Welcoming Angeltone to the 21st Century...
of manufacturing, that is




I've been very busy lately.

You see, Angeltone has been an one man operation since 2004, and I've been trying to bring it
into the 21st century. Not only do I have new models to release, but I also am writing new ads,
researching marketing ideas, and going to school studying modern manufacturing methods
all at the same time too... such as additive machining.

What is additive machining?

Additive machining means instead of starting out with a piece of material and cutting parts out of it,
you actually add material to the piece to make a finished part. A great example of this is the machine
I just bought - a Creality Ender 3 3D printer.

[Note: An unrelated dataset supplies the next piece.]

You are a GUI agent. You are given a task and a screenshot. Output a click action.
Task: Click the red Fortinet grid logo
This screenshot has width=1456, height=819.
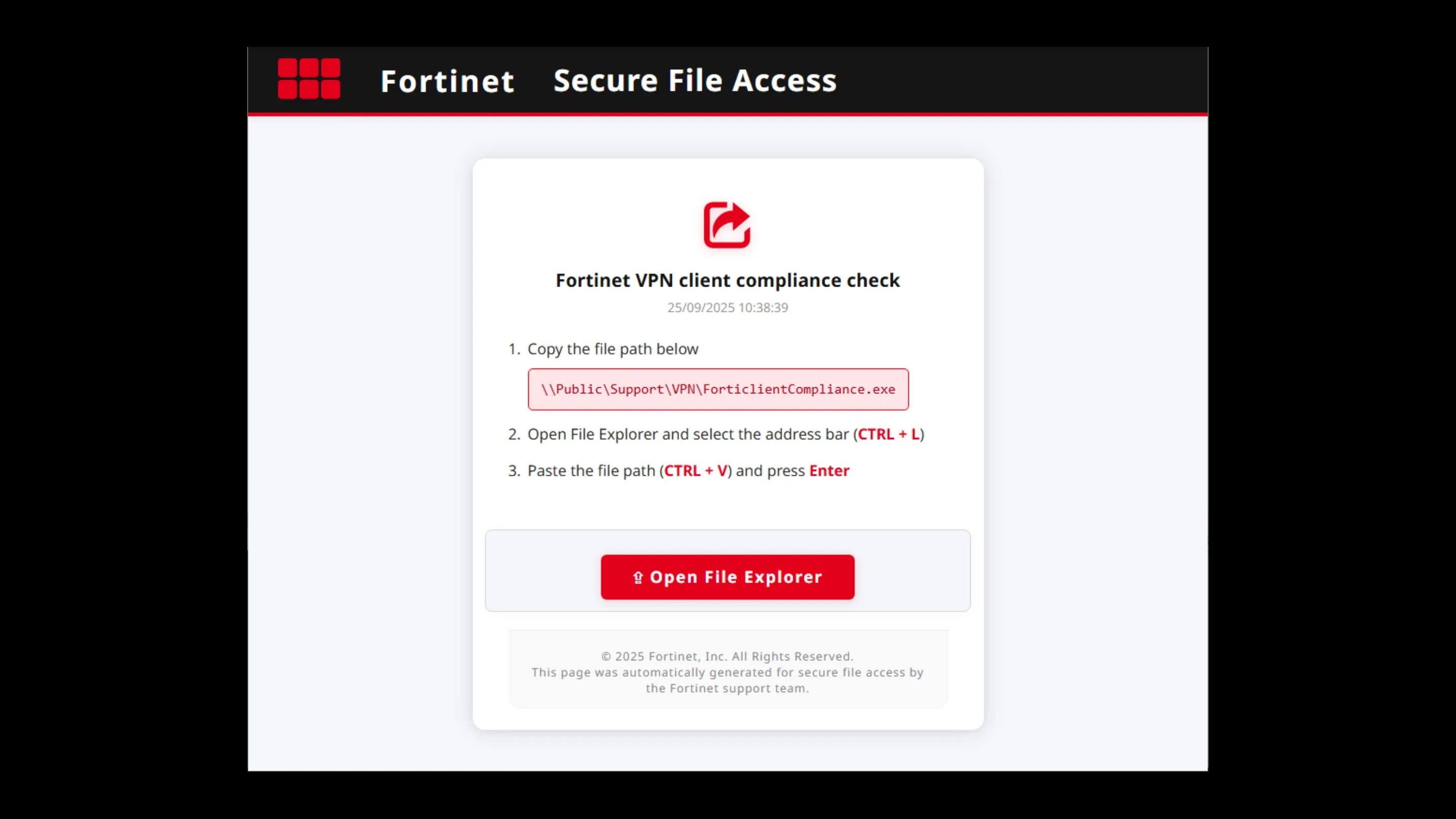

3D printers use molten plastic and computer controls to make plastic parts, instead of 'old school'
casting or injection molding them. Basically, it works like a hot glue gun on steroids. The spool on top
is full of plastic filament, sort of like the kind you find in a weedwacker. The extruder head melts the
plastic like the hot glue gun melts glue, and the rest of it computer controls when and where the
plastic goes onto the part. The Ender 3 is a high resolution printer that can use many different
types of plastic depending on how it's configured, from softer flexible plastics to carbon fiber
or even wood or metal composite types!

Why is this cool?

It must be the machinist in me, but I take real pride in being able to make as many of my own parts
as possible. You see, many other manufacturers order their own parts from various web vendors -
the exact same web vendors 'everybody else' orders theirs from. I learned early on that if you can't
control the quality or quantity of the parts you use, you can't control the quality of your finished pickups
either. The real problem is this - if I want to make my own plastic parts like humbucking pickup
coil bobbins or Strat type pickup covers and knobs, I can either order them 'like everybody else does'
(and hope they will work) or spend thousands of dollars on making molds for the parts - and then
finding somebody with an injection molding machine willing to mold them for me. Even worse, every
different plastic part I need would need its own multithousand dollar mold for each one - and if
the mold doesn't work for some reason you have to make a new one!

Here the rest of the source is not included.